▶ [EXTRACTED ENTRIES]
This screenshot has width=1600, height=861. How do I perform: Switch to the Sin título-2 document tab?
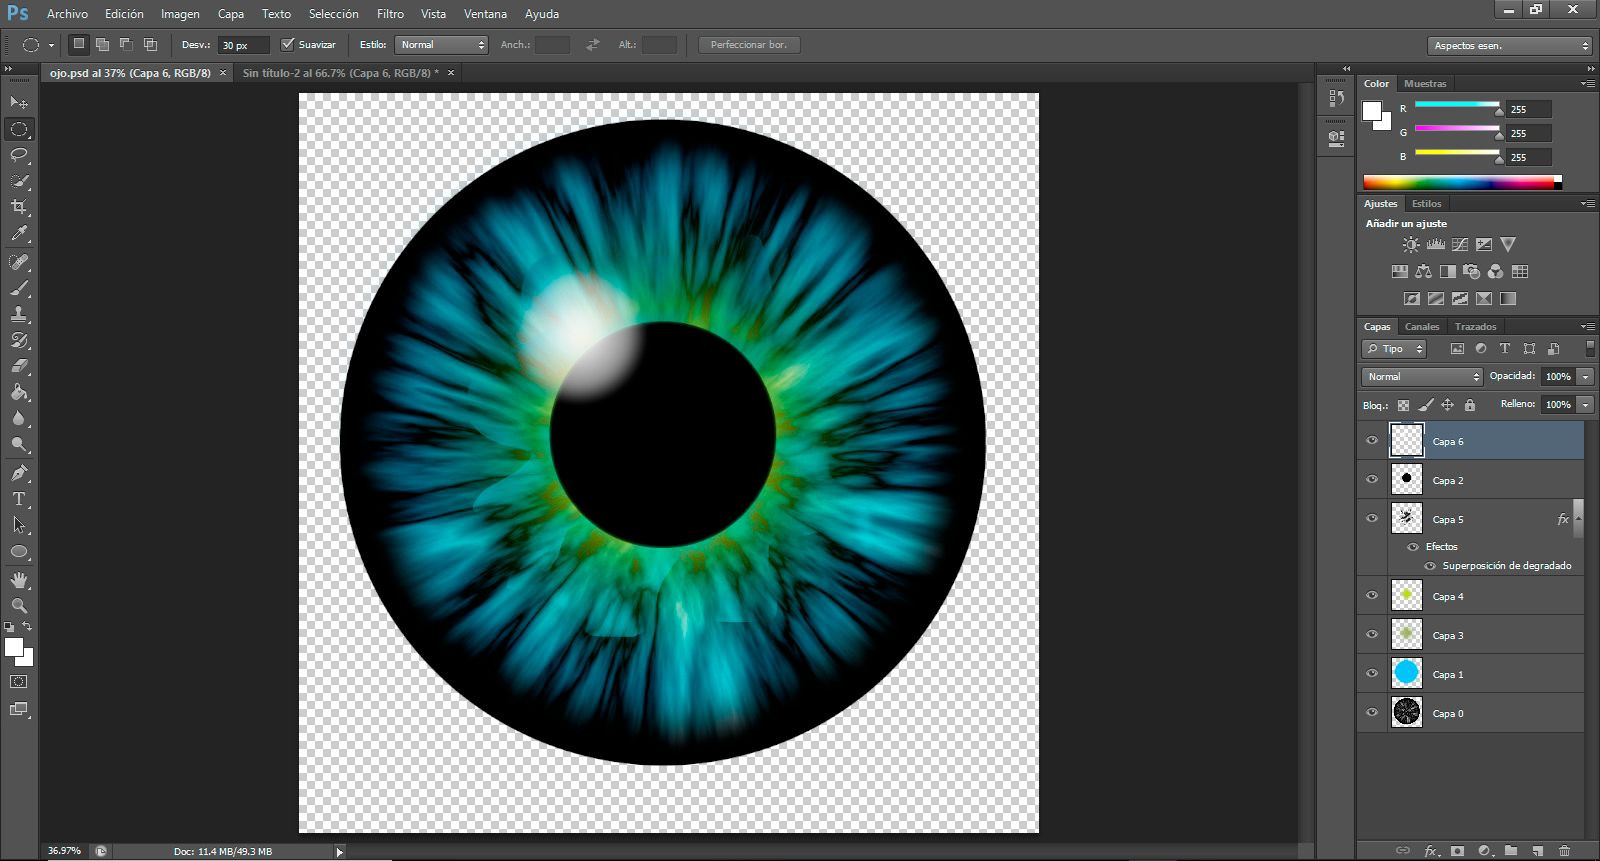(x=340, y=73)
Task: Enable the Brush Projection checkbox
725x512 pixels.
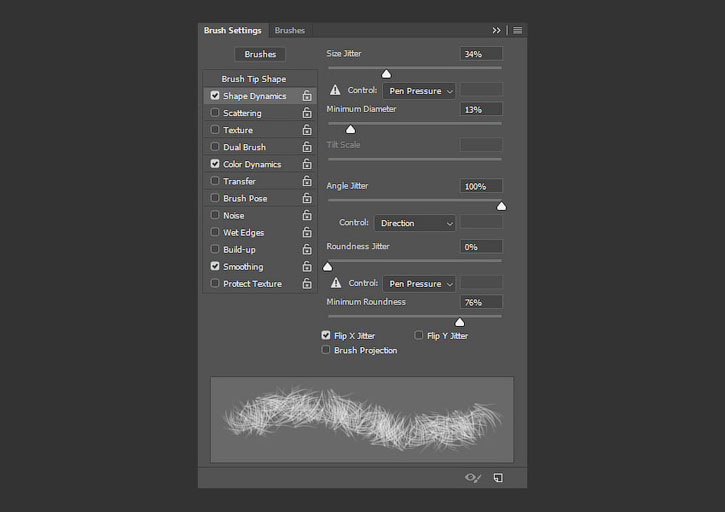Action: pos(326,350)
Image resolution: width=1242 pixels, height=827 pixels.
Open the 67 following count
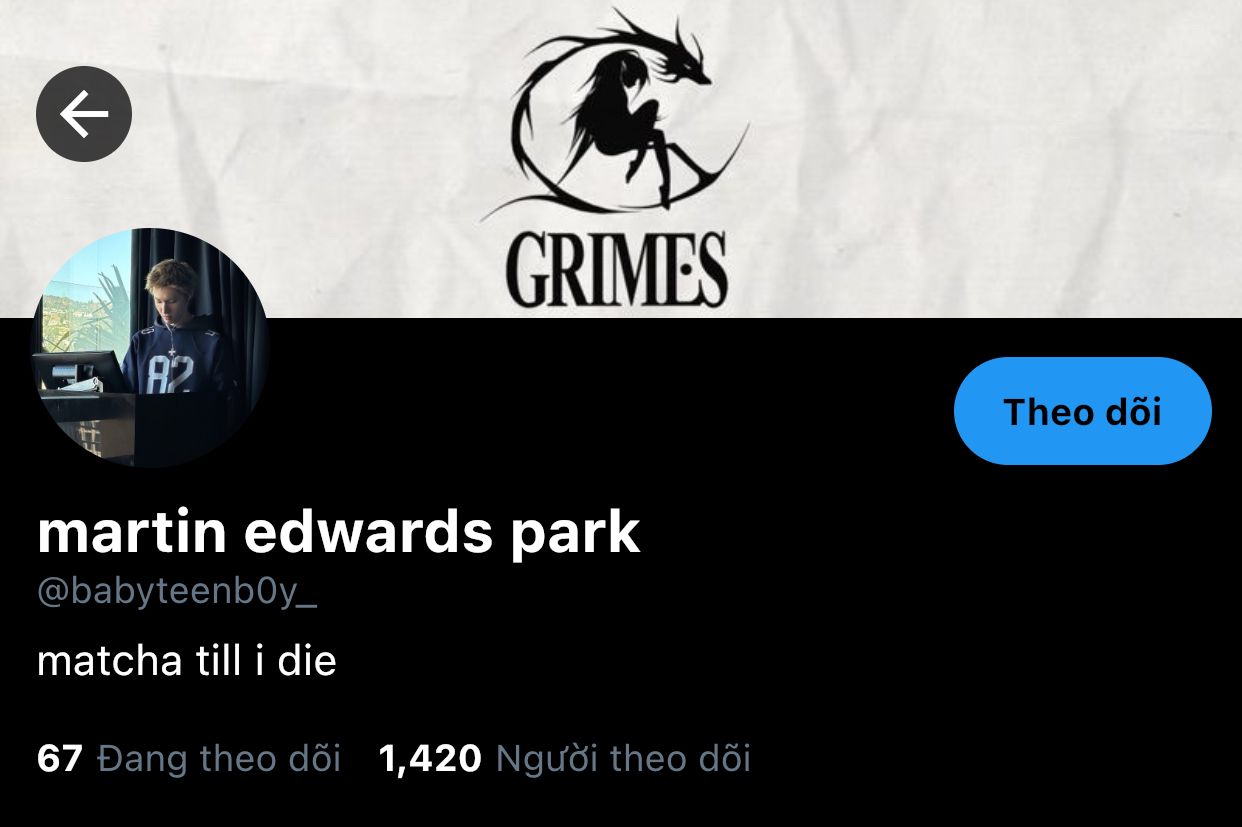(59, 759)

▶ [PROBLEM STATEMENT]
Could each line of the data be written out exactly, with no pictures included?

▶ [ANSWER TO THE EXERCISE]
This screenshot has width=1600, height=861. How do I perform: Switch to the Sin título-2 document tab?
(x=340, y=73)
Task: Enable the Brush Projection checkbox
725x512 pixels.
Action: pos(326,350)
Image resolution: width=1242 pixels, height=827 pixels.
Open the 67 following count
(59, 759)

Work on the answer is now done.